その周辺にはヘルメットからミリタリーベスト、破壊された銃火器や使われて手榴弾の破片、空薬莢が散乱していた。
「最後の任務が映画みたいな展開なんて、笑い者だ」
テロリストのある人体実験を生き延び。
未成年の子供のみを集めた特殊部隊の
国の立場が危うくなった事で解体を命じられ最後の任務を受けた少年を待っていたのは、知り過ぎてしまった兵士を消すという映画のストーリーにもよくある展開だった。
だが、映画ならばその待ち伏せされて現場から命からがら逃げ飲み、平和に暮らすというのが良くあるパターンだろうが。少年は、兵士全員を返り討ちにして最終的に投入された装甲車すら腕一本で破壊した。
「いや、素晴らしいね。

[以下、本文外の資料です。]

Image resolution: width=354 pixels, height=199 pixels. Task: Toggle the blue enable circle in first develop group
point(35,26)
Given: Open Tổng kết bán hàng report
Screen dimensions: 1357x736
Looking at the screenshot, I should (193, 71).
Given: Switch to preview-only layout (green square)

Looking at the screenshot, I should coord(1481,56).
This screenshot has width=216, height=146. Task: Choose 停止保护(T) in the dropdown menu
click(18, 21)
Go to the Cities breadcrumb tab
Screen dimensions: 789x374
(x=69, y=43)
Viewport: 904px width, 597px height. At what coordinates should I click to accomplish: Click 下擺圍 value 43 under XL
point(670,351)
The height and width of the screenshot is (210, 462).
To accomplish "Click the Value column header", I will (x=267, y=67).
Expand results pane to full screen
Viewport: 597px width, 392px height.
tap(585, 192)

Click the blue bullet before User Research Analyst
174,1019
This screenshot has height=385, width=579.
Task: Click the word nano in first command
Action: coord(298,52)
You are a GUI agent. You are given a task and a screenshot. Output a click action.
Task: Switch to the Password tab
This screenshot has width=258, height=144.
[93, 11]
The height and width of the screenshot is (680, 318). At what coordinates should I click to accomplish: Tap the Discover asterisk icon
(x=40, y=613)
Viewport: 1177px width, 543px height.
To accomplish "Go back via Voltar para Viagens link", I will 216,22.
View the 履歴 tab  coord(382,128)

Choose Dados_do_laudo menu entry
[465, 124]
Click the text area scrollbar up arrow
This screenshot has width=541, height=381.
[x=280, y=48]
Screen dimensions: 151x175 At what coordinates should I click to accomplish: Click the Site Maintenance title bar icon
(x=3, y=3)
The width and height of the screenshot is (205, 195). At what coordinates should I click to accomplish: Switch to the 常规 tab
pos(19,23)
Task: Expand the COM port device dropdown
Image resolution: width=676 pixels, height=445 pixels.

此処まで体術に優れて人物も珍しい」
少年以外にまともに動くことの出来ない倉庫に中に丸腰どころか、戦場という場所にスーツという場違いな服装で現れた青年。
外見は、二十代後半といったところだろうか。
落ち着いた雰囲気は軍人とは程遠いはずなのに、肌で感じる存在感というものは軍人すら凌いでいた。
「アンタ、国が送ってきた軍人?」
「いいや、僕はただ探偵さ。教科書に載る位には有名だけどね」
「探偵ね、あまり興味ないや」
青年は残念だよ、と口にするがそれの問いかけが面白いの少し笑っていた。
「此処に来たのは君に興味があったからさ」
「俺に?」
「そう。君は施設の生き残りだからね。興味があったのさ」
「あぁ、そういう事か。で、それで用事は済んだのか」
「肉弾戦での装甲車の破壊に襲ってきいた兵士たち簡単に無力化、推理していた以上だよ」
興奮気味に話すが少年は自分が出来る事を特別な事だとは思ってはおらず、特に嬉しいと感じる事はなかった。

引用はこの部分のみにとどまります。